ALMA AÇÓRICA (25) Ainda me lembro do tempo em que havia navios e não havia grandes portos (com excepção para Ponta Delgada e Horta), e depois de 1976 passou a haver portos, mas, desapareceram os iates “Terra Alta, Santo Amaro e Espírito Santo” (este último naufragado à saída da baía das Velas), para além do Cedros, do Lima, do Ponta Delgada, do Carvalho Araújo, do Funchal…mais recentemente, voltaram as ligações marítimas entre os grupos ocidental, central e ocidental e agora o turismo de cruzeiros… a dureza do mar e a coragem dos açorianos, quando não havia grandes portos, era posta à prova quer no transbordo de carga, para grandes batelões puxados por barcos a motor ou, no transbordo de passageiros, o que era uma “aventura de equilíbrio”, feito da escada de madeira colocada do lado dos navios para lanchas a motor…estas com bancos longitudinais faziam um vaivém entre o pequeno porto e o navio… na chegada ao cais um marinheiro usava o “croque” para puxar e afastar a lancha… o croque (do inglês crook) não era uma “graveta ou bucheiro” (fateixa “lá fora”)… era a segurança que como se graceja no Pico fazia “atracar o cais ao bote”…

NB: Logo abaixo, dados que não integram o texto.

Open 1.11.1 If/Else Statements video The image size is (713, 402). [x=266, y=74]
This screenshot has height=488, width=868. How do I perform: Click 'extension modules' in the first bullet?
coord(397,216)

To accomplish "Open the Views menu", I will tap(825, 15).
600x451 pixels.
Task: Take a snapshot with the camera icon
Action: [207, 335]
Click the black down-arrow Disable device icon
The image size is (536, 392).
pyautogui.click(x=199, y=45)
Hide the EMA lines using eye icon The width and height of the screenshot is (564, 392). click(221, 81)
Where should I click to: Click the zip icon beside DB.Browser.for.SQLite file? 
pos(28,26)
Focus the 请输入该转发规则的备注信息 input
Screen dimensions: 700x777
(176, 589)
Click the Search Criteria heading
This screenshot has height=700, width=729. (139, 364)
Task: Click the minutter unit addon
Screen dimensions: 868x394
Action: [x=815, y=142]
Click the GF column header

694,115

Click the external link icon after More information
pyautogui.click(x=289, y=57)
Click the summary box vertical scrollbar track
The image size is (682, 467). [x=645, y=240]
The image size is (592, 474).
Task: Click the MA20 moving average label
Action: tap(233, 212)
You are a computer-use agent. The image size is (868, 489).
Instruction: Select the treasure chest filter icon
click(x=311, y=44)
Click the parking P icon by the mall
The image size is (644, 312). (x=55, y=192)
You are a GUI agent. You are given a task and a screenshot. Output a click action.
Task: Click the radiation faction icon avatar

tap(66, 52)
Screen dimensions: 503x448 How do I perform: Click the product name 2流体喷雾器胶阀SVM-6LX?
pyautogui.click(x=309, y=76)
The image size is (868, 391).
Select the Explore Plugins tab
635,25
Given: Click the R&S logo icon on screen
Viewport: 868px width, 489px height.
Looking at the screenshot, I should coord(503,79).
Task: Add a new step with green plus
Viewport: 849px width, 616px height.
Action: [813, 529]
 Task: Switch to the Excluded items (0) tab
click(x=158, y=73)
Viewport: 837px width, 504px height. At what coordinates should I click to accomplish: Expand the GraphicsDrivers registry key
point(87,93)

ALMA AÇÓRICA (26) Os (as) açorianos (as) e, neste caso, as nossas comunidades piscatórias sempre “aportuguesaram” vocábulos sobretudo do “inglês americano”, pela influência da emigração e da época da baleação, bastante mais tarde, do contacto com os “aventureiros” (expressão que usávamos no grupo central) conhecidos por iatistas…não era preciso por a “chata” (pequeno barco) ao mar e tapar-lhe a “jaja” (pequeno buraco no fundo da embarcação que se tapava com uma rolha) para ver o entusiasmo com a pesca de não pescadores…lembro-me de ver no verão, homens, mulheres e crianças , indistintamente da sua classe social, que no cais das ilhas gostavam pescar carapau [Trachurus trachurus (L.)], dizendo, pela facilidade com que todos o apanhavam, que o peixe estava “tonto”… nessa altura, todos rejeitavam o peixe -porco (Balistes carolinensis Gmelin) (hoje de bife apreciado…) porque ele tinha má fama, mordia os banhistas que faziam “água branca”…outra espécie, a boga [Boops boops (L.)] sendo mais “escorregadia” e, cujo isco de batata cozida, dava mais trabalho, não “caía” tanto nos baldes…diálogos curiosos entre os que diziam ter apanhado muito peixe e os que replicavam grande “boga” (=mentira) (hoje com significado ligado ao mundo dos estupefacientes)…a nossa identidade e cultura impregna assim a nossa linguagem, talvez por isso Foucault disse que “as palavras receberam a tarefa e o poder de representar o pensamento”, mesmo nesta história de mar…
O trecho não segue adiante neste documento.